Bedrettin Cömert'in, Hasan Hüseyin Korkmazgil'e yazdığı mektuplardan:
*
''..Roma'yı sevmemek imkânsızdı. Uzun yıllar yaşadım ben bu kentte. Hemen hemen çocukluğumun bitiş yıllarını burada harcadım. Sonra olgunlaşmalarım. Acayip bir titreşimle tutuyor beni Roma. Ama yine de bütün buhranlarım burada başıma üşüşüyor. Bir ay kadar Ankara'da kaldım, bir kerecik olsun içimin boşaldığını hissetmedim. Bütün sıkıntılara, darlıklara, karışıklıklara karşın, gerçekten dolu yaşadım. Toprak, toprak diyoruz. Aslında bilimsel olarak nedenleri saptanabilecek nitelikte bir özlem şu yurt özlemi. Beni kuran, benim benliğimi, ilk çizgilerimi, temel çizgilerimi belirleyen 'o' yerin, 'o' koşulların somut etkisidir. Her ne kadar genç yaşımda başka bir çevrede yaşamış olsam bile, ben artık aslım'ın kurulduğu, kişilik kazandığı çağımdan sonra gelmişim buralara.

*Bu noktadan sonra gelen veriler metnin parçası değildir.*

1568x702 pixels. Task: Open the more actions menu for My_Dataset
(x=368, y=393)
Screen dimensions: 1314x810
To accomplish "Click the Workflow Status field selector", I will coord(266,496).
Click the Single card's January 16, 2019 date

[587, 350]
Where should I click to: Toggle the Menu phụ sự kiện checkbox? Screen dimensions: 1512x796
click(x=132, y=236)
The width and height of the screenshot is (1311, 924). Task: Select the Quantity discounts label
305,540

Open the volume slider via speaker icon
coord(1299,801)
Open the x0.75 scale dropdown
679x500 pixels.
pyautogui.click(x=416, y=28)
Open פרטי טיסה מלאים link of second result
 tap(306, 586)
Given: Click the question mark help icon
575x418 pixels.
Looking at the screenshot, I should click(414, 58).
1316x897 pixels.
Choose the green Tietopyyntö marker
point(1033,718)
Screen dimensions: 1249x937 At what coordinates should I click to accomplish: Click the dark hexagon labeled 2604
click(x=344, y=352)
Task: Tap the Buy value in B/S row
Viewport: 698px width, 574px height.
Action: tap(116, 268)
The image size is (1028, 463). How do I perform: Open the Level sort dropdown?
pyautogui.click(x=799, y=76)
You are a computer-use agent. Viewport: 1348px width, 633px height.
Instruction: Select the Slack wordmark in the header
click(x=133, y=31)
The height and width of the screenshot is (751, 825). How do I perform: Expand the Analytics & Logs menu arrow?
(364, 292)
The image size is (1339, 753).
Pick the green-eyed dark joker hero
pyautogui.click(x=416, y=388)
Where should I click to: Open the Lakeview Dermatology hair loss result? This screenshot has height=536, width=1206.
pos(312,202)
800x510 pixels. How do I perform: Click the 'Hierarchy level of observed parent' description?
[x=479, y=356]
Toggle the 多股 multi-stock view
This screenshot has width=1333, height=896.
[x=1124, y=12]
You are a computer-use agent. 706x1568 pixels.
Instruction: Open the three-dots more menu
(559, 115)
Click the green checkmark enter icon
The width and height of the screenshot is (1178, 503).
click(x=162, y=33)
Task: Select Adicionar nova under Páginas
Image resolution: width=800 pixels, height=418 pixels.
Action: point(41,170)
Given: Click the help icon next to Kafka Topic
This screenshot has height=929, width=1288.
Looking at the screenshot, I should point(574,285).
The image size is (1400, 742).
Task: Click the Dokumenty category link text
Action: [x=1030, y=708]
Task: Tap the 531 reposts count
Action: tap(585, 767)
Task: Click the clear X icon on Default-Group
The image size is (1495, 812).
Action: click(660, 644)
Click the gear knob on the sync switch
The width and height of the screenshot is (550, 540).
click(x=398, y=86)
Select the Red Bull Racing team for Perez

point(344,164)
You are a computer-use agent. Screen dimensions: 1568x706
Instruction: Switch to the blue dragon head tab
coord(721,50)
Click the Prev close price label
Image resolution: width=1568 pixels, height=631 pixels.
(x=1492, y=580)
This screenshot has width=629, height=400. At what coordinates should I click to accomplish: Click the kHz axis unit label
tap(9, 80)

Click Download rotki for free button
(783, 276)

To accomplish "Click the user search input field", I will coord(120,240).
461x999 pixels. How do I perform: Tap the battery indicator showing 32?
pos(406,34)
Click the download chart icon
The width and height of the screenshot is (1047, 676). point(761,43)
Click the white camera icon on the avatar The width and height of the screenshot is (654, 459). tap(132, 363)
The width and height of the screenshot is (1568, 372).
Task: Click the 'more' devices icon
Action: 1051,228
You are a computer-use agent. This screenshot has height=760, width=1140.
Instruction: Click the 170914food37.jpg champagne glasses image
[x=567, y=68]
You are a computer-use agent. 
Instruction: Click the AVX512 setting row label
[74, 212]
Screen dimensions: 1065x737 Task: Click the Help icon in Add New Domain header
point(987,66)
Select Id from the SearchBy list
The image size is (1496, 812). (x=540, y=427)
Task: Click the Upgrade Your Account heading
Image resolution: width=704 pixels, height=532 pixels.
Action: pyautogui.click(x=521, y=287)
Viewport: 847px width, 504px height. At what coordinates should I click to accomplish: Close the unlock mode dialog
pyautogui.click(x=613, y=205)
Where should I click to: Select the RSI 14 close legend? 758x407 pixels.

Belki benim oğlum için -tabii burada kaldığı taktirde- böyle olmayacak, ama benim en dalgalı, en oynak duygularımı bile bir biçime kavuşturan oranın 'o' belli koşulları olmuş. Anlıyorum ki, kişinin bünye icabı sakladığı dengesizlikleri bile, ortaya çıkıp, organizmada ve dolayısıyla pratik hayatta etki gösterebilmeleri için, belirli toplumsal koşulların içinde bulunmak zorundadırlar.
(Roma, 16 Eylül 1969)
*
Ne diyordu Lenin: işçi, ancak kendi vatanında verimli ve yaratıcı olabilir.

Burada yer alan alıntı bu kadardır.